Gliptine sind seit 2007 auf dem Markt. Sitagliptin, Vildagliptin und Saxagliptin sind in Deutschland verfügbar. Weitere Medikamente dieser Gruppe stehen vor der Zulassung. Diese Wirkstoffe senken den Blutzuckerwert. Gesundheitsökonomen bemängeln aber, dass die Behandlung mit diesen Wirkstoffen fast doppelt so teuer ist wie die Therapie mit Insulin. Fachleute raten auch noch aus einem anderen Grund von Gliptinen ab: Ob sie langfristig besser oder schlechter wirken als etwa Metformin oder Sulfon oder Sulfonylharnstoffe, weiß heute noch kein Mensch.
Die Wirkstoffe lassen den Zuckergehalt im Blut sinken, indem sie den Insulinspiegel anheben. Das geschieht mit Hilfe des GLP-1-Hormons. Dieser Botenstoff meldet der Bauchspeicheldrüse, dass sie Insulin ausschütten soll. Das Insulin schleust dann den Zucker in die hungrigen Körperzellen, damit verschwindet der süße Stoff aus dem Blut.
Ist also viel GLP-1 im Körper, gibt es auch viel Insulin. Normalerweise baut unser Organismus das GLP-1-Hormon nach getaner Arbeit aber wieder ab. Diesen Job erledigt ein bestimmtes Enzym: die Dipeptidyl-Peptidase 4 (DPP-4). Gliptine hemmen dieses Abbau-Enzym. Die Folge: Der Botenstoff GLP-1 bleibt länger im Blut und aktiviert so auch die Bauchspeicheldrüse länger als normal.
Auch wenn andere Diabetesmedikamente nicht anschlagen: Diese Wirkstoffe senken zwar den Langzeitwert des Blutzuckers genauso gut wie etwa Metformin. Sitagliptindarf man auch alleine geben. Ob sie aber auch die Folgen des zu hohen Blutzuckers vermindern, ist nicht bekannt. Versagen bei Ihnen alle anderen Tabletten, sollten Sie am besten Insulin spritzen.

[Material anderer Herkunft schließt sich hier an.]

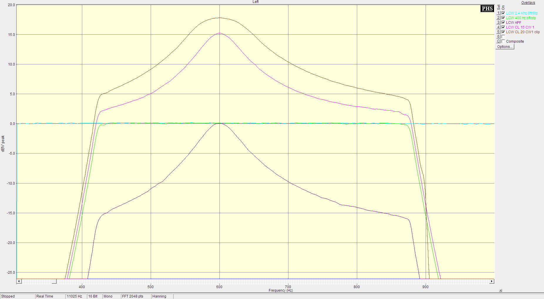
Task: Hide the LCW 2.4 Khz Sft/Stp overlay
Action: coord(503,13)
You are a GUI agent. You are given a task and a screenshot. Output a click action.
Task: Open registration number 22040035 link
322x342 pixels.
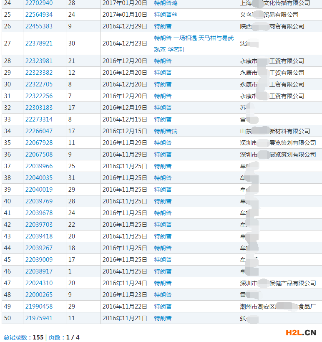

Für die verschiedenen Wirkstoffe der Gliptine sind noch keine Langzeituntersuchungen veröffentlicht, die etwas über die langfristigen Risiken aussagen können. Die erste Mitteilung über 40.000 Patienten, die das Medikament Sitagliptin vier bis fünf Jahre eingenommen haben, wird für das Jahr 2014 erwartet.